Syrian refugees: We Owe Them...





When the earliest Christians faced persecution in Jerusalem, the biblical text says many fled to Damascus

(difficult to imagine anyone fleeing *into* Syria these days...).

Extremists followed them there, threatening them with violence and religious tribunals, but the extremist leader, a Turkish Jew named Saul, was converted by a young Syrian Christian named Ananias

(the event occurred in 'Straight Street' in Damascus; the headquarters of the Syrian Orthodox Church is still there, on ‘Straight Street’).

Now Syrians-

mostly Muslims, but many Christians as well-

face persecution from extremists, and many western Christians want nothing to do with them.

Perhaps they fear the disruption of their comfortable lives;

perhaps they don’t understand all of the issues surrounding the Syrian War, and just don’t want to get involved;

Perhaps- somewhat ludicrously- they think that because the extremists are Muslims, and most of the people fleeing them are also Muslims, that the people fleeing are somehow in league with the people they are fleeing from…

Perhaps they’ve never been in a position of having to flee the onslaught of maniacs, and because they’ve never had to run for their lives, they can’t imagine that anyone would ever have to run for their lives…

Perhaps they forget that the family of Jesus had to run for their lives once, fleeing a militia of child-killing maniacs, and were refugees for years…

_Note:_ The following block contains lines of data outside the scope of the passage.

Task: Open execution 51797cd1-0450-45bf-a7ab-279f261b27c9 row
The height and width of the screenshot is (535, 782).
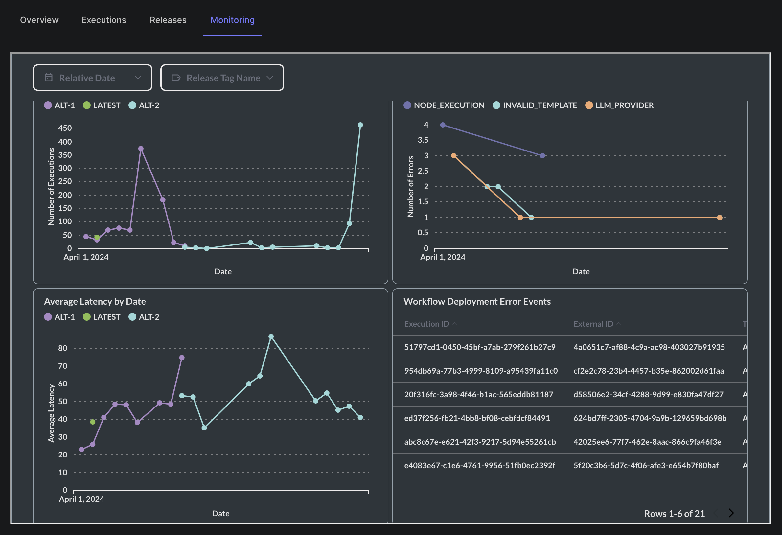Action: (x=479, y=347)
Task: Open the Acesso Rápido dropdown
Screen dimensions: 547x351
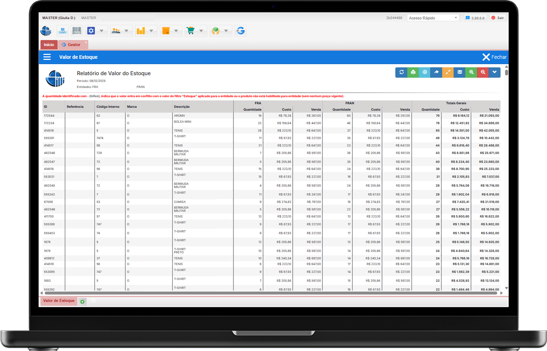Action: point(433,18)
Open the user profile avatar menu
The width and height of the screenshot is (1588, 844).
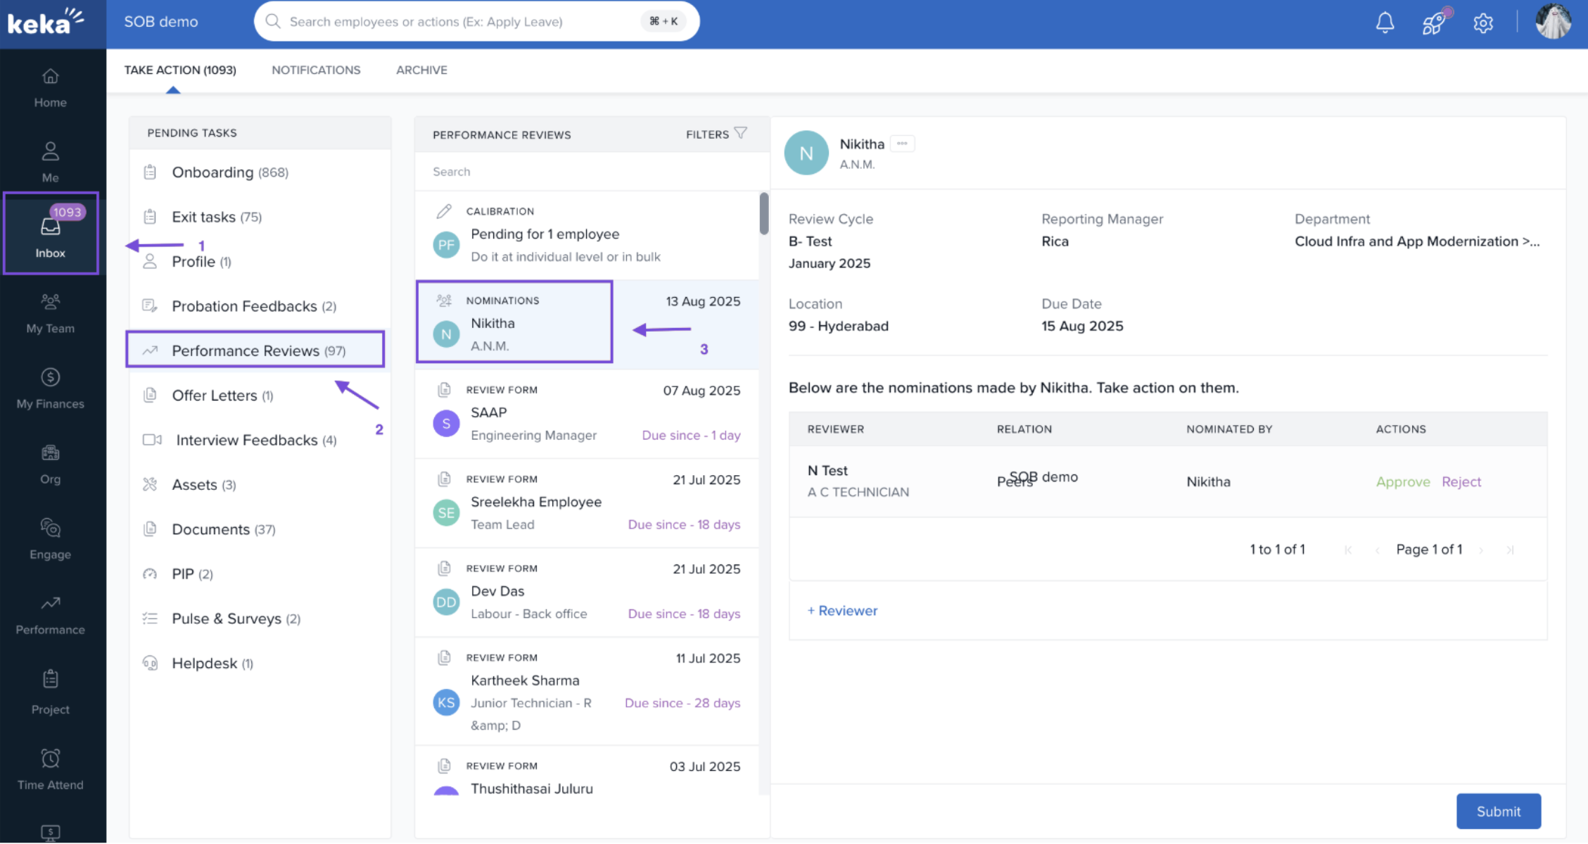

Whatever the reasons, the global Christian community owes Syrians a great debt for taking in the earliest Christians who fled persecution.

We owe a great debt to Ananias, a Syrian who laid aside his fear of meeting with an extremist and delivered to him instead a message of love and healing.

We owe a great debt to Syrians who have taken in thousands of Iraqi Christians, fleeing the chaos that American incompetence unleashed.

We owe a debt to Syrians because they are our neighbours;

They are hungry, and they need something to eat;

They are thirsty, and they need something to drink;

They need clothes, and we have clothes;

They are sick and we have doctors;

They are trapped, and need to be freed.

We owe Syrians a debt because today- right now- Jesus is Syrian…


… and we have failed to recognize him…

We owe them... and it's time to pay up.